1. Living alone could be terrifying, but so far, it has been liberating.
(When I mean “alone”, I mean that I could be with people but it’s with people that I’m not familiar with – loneliness is afterall a feeling.) At the beginning of my SEP, many people took huge amounts of effort to locate people who were either going to the same country, province or school so that they can hang out and spend the whole of their journey together. Contrary to the majority, I decided to live alone and settle with whoever who crosses my path. After flights were booked and apartment was reserved, many people thought I was beyond courageous to do what I did. The thing about me is that sometimes I decide on impulse – I saw an affordable nice apartment that was near school, and I made a reservation. Fear has never crossed my mind in this process. I was more worried about whether to pack some pretty nail polishes with me or whether the number of pen refills I have is enough to last me. It seems strange but up until today, I feel free to do whatever I want – there is no one I have to account to, there is no one in particular I have to accommodate to since my friends here agree that we can do whatever we want, no obligations. Perhaps it is because I’ve done a lot of travelling this year without the safety net of my family that I continue to feel liberated when I’m here. With no rules other than mine to follow, isn’t this the greatest decision ever?
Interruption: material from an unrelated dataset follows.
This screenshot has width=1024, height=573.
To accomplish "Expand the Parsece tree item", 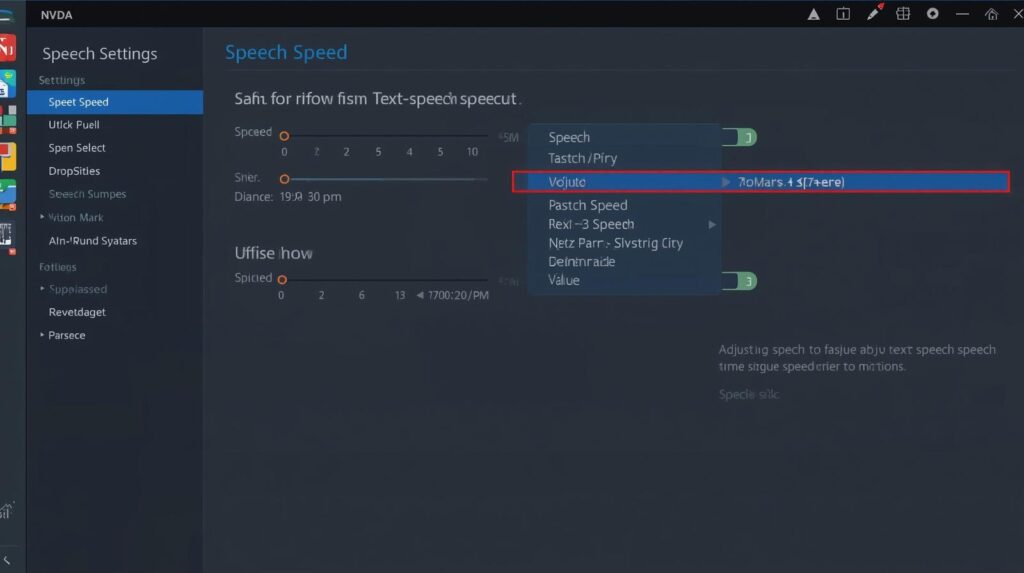I will point(41,336).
2. The world is so much bigger than I expected it to be.
Yes, I’m sure everyone knows by now that the world is physically big but I realized that the world is big because it is different. Culturally, linguistically, mentally different. So so different from what I imagined it to be. I, for one, knew I was different: I’m an asian and I’m female. But I didn’t know that among the exchange students, the category of race barely mattered. I witnessed a myriad of life beyond what I would usually see at home. How many people has seen homeless people lying on the streets? How many people has been indigenous people busking? How many people has seen streets that operate in the total opposite of how it functions back at home? How many people drink more beer than water because water is more expensive? How many people has sat in a feminist class and felt empowered and belonged? How many people has participating in protests to fight for the common good of society? How many people has seen the ocean touch the sky without any obstruction of land? And if you thought being bilingual is a big deal, do you know that there are many people who speak four languages in their country? It is one thing to know that we are all different, and another to feel the difference. Having said these, I’m not saying putting any value judgements on these differences. In fact, I quite like this variety. There is a whole diversity of life, of people, of language, of land, of colour, of hearts and of souls out there waiting to be discovered, waiting to be learnt. This world is so much bigger than our Instagram representations. The essence is in the experience.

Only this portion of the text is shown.